And haha yes, LinkedIn was very intentional there. The value is most apparent there, I hope you find more usable surfaces also! :- D
@chad_fullerton n thank you Chad! the privacy piece matters a lot to us because Goldfish gets useful exactly where normal tools get creepy if they are not designed carefully. and haha, guilty on the LinkedIn onboarding, had to make the demo do some real work 🐠
The "knows your work" part is where these tools either actually deliver or fall apart.
Curious what that means concretely here: are you indexing local files, pulling from open apps, reading browser tabs, or something else? And how does it handle context switching across very different types of work, like if I'm mid-deep-work on a coding problem and then get a Slack message about a completely separate client project, does it actually pick the right context or does it need a nudge?
@fberrez1 Hey Florent! Yeah so we're using the built in accessibility API:s to get the text content currently visible on the screen, and that is enough to get enough context about what you're working on. We store that on a local database and in a vector database. It tracks the sort of work you do across different surfaces and remembers what belongs to where, so that it adapts to your tone in different projects.
Feel free to try it out and let me know what you love and what you hate! It would be super useful to get some feedback! :)
@fberrez1 yes, fair question.

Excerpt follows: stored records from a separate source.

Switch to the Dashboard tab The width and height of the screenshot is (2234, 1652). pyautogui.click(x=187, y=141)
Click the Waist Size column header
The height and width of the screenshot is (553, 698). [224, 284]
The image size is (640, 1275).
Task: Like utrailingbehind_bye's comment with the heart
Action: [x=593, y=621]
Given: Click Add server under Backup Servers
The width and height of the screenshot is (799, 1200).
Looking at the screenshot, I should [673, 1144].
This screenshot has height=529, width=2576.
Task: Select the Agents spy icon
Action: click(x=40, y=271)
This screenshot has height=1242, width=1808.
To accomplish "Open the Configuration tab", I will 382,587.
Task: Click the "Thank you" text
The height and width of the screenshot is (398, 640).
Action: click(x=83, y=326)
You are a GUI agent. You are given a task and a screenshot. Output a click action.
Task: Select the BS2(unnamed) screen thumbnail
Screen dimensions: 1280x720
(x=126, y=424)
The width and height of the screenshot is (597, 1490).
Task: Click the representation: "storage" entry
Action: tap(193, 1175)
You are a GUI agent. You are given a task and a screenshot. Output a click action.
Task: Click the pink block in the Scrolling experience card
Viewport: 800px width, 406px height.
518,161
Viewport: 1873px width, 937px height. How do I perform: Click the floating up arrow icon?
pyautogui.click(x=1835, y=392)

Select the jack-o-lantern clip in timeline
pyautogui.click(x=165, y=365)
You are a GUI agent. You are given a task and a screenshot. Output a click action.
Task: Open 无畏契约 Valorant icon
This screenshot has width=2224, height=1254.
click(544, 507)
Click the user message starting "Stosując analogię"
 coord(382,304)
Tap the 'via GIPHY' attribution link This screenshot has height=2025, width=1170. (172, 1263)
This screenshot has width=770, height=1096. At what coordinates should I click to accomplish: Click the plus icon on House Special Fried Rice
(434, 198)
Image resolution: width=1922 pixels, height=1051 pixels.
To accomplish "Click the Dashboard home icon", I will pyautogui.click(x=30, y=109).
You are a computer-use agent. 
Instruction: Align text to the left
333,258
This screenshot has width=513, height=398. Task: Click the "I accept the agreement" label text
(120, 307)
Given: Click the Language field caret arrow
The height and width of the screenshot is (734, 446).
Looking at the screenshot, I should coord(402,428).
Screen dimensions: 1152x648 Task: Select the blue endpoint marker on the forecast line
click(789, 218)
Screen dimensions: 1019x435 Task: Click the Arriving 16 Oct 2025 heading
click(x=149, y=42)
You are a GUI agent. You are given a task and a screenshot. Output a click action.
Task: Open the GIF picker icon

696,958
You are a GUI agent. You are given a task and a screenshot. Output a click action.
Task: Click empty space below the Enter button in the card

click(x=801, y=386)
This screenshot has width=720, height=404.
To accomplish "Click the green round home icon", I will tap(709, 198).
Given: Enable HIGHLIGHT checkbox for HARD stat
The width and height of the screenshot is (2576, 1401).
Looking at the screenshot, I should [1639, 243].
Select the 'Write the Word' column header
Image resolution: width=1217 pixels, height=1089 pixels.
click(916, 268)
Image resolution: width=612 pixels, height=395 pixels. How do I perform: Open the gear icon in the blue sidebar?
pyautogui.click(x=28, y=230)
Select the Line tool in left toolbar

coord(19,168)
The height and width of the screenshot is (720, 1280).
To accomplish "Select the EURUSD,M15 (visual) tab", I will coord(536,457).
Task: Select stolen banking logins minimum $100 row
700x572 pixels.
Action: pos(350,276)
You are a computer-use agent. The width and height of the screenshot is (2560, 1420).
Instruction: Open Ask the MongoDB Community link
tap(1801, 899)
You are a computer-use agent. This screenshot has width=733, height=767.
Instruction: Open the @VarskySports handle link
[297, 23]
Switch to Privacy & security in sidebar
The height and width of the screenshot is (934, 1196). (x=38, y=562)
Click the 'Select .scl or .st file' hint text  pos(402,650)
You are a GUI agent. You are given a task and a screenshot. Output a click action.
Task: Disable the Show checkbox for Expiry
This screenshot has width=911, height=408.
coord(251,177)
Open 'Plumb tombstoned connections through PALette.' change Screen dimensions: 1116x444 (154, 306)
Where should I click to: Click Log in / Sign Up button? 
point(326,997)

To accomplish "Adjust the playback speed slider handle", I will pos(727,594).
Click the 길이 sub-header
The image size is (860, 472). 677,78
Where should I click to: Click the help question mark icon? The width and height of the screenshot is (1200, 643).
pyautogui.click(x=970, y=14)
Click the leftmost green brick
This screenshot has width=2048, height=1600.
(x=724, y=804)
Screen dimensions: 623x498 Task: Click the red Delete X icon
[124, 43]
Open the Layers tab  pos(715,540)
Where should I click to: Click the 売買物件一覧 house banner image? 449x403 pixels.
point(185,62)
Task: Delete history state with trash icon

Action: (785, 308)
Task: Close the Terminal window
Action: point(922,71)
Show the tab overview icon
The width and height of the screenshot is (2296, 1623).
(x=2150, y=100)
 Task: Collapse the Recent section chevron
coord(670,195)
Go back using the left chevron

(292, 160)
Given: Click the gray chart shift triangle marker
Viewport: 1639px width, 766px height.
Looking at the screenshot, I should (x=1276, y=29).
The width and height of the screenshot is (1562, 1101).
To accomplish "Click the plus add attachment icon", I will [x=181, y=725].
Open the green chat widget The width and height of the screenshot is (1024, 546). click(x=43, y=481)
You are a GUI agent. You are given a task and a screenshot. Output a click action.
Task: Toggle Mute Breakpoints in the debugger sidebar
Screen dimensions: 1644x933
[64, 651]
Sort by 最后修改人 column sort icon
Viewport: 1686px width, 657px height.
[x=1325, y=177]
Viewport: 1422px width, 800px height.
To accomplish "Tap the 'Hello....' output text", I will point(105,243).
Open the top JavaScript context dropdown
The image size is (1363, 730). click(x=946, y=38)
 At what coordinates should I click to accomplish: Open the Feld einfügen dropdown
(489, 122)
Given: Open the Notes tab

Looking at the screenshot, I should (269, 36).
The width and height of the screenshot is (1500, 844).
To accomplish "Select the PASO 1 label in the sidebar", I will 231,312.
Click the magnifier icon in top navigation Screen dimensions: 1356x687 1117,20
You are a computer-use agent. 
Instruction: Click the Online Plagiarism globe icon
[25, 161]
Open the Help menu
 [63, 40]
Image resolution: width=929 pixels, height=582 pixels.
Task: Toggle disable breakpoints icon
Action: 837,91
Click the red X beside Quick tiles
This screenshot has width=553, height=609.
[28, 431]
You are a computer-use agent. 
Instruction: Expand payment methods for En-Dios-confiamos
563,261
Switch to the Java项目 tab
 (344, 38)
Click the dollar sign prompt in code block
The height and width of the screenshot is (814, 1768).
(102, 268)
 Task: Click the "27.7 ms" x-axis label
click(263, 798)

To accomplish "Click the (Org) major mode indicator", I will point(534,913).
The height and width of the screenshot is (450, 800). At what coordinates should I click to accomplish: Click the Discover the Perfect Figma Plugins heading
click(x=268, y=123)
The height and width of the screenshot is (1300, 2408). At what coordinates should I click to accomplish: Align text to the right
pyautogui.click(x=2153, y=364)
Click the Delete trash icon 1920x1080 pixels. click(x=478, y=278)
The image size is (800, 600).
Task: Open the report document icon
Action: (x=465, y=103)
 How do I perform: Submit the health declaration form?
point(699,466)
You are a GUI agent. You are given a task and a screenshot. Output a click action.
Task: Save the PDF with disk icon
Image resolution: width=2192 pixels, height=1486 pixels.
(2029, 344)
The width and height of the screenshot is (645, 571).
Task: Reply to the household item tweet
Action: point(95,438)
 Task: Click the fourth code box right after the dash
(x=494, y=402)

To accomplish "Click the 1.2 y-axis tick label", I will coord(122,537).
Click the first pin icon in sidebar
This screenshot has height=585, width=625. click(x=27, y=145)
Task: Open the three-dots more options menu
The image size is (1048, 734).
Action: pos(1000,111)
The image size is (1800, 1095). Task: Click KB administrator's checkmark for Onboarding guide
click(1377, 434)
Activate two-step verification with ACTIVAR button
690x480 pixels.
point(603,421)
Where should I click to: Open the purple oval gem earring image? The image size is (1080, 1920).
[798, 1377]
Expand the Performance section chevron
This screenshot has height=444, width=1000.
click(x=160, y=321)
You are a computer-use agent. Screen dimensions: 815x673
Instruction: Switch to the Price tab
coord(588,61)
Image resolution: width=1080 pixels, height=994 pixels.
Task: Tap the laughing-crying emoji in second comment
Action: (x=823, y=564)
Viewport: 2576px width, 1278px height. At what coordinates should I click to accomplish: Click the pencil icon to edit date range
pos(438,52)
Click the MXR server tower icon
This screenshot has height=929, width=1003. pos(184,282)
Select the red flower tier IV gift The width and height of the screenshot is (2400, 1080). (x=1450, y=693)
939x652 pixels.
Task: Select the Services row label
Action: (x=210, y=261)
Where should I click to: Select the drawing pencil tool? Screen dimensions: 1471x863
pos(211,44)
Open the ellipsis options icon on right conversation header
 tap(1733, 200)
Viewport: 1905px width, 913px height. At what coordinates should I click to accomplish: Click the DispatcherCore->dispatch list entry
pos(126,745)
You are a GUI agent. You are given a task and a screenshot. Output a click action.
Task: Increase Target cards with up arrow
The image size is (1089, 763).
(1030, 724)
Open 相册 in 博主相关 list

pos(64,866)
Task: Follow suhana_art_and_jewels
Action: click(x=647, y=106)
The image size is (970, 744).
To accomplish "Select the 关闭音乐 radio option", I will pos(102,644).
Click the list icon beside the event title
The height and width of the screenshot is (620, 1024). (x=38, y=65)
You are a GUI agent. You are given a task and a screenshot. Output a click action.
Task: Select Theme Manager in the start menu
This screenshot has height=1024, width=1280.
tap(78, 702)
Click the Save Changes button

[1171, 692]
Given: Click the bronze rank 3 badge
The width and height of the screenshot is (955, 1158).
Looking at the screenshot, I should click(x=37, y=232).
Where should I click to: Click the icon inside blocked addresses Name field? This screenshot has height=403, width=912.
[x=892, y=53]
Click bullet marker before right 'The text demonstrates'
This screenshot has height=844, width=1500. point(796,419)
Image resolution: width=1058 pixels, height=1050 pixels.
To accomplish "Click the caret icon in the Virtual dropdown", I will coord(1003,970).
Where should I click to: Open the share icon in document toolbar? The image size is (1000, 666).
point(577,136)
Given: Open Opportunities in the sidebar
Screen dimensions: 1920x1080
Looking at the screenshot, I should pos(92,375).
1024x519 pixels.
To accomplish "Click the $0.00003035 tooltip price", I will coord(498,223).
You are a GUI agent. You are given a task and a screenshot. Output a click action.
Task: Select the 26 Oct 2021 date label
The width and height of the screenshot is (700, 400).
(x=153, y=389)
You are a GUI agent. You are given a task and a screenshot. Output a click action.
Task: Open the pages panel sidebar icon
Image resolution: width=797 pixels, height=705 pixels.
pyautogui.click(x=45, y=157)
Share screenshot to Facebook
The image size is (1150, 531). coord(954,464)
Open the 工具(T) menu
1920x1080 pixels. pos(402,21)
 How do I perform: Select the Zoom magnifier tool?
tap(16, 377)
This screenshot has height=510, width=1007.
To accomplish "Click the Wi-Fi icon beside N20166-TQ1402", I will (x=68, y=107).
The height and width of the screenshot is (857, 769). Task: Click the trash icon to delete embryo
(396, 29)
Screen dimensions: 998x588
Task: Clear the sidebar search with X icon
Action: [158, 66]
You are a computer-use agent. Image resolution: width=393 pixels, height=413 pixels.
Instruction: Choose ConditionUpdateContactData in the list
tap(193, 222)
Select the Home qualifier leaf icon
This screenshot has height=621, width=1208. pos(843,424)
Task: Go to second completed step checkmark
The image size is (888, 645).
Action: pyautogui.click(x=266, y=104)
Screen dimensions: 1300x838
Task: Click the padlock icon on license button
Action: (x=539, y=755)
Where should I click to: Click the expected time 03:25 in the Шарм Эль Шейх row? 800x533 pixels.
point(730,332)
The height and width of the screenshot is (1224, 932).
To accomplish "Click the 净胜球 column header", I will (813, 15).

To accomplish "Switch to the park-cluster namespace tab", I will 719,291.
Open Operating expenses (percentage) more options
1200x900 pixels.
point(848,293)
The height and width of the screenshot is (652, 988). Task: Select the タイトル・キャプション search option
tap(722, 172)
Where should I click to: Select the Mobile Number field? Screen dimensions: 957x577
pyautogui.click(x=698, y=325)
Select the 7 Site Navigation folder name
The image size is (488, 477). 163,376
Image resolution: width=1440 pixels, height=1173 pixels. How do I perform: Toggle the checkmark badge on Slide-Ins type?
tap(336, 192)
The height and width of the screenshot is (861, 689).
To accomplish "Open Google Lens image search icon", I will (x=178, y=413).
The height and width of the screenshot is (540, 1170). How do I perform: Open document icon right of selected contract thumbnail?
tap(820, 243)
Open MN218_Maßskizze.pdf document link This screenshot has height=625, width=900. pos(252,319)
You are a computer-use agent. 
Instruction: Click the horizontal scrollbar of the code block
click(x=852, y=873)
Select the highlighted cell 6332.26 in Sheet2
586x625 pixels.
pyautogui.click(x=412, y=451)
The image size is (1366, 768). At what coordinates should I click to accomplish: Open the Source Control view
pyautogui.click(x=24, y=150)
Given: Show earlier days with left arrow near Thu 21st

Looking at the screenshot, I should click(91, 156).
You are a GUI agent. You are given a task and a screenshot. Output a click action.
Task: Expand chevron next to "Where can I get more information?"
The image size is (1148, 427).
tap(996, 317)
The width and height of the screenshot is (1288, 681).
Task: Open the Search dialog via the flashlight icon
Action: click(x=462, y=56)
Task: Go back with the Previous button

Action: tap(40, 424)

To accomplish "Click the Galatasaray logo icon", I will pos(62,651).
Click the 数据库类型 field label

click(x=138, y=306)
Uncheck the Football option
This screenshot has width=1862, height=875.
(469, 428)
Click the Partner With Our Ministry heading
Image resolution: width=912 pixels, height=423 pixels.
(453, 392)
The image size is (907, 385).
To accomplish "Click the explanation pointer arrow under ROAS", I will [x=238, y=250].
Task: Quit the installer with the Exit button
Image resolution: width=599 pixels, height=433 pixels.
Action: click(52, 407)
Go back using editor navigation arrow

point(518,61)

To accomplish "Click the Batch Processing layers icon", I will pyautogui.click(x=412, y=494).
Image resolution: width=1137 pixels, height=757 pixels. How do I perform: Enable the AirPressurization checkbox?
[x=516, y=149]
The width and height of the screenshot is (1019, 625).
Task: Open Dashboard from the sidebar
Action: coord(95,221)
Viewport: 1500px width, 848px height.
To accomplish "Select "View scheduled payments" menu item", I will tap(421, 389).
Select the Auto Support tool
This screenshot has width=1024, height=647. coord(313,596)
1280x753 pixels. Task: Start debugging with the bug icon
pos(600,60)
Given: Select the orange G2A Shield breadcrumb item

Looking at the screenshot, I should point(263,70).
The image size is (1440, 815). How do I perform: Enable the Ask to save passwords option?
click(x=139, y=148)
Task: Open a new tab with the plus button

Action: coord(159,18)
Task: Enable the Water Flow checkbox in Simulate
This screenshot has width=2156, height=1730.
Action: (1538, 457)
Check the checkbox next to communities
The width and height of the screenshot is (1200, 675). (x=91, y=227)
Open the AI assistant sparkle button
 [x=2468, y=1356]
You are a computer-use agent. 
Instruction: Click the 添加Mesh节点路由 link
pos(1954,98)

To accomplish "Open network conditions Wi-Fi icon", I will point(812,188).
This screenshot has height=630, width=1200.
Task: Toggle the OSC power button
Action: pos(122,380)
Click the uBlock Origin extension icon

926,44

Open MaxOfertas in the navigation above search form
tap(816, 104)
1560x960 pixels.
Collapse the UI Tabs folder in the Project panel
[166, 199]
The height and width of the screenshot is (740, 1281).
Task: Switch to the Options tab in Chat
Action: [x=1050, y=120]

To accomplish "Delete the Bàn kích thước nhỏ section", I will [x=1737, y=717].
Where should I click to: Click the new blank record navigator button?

Goldfish captures the foreground app/window context you are actually working in, then ranks recent activity, the current thread, and longer-term patterns separately depending on what you ask it to do.
So in your Slack example, the Slack thread wins because it is the focused surface. If you ask about the coding problem, the recent coding context wins. When the task is ambiguous, it should ask or stay general rather than confidently grabbing the wrong thing.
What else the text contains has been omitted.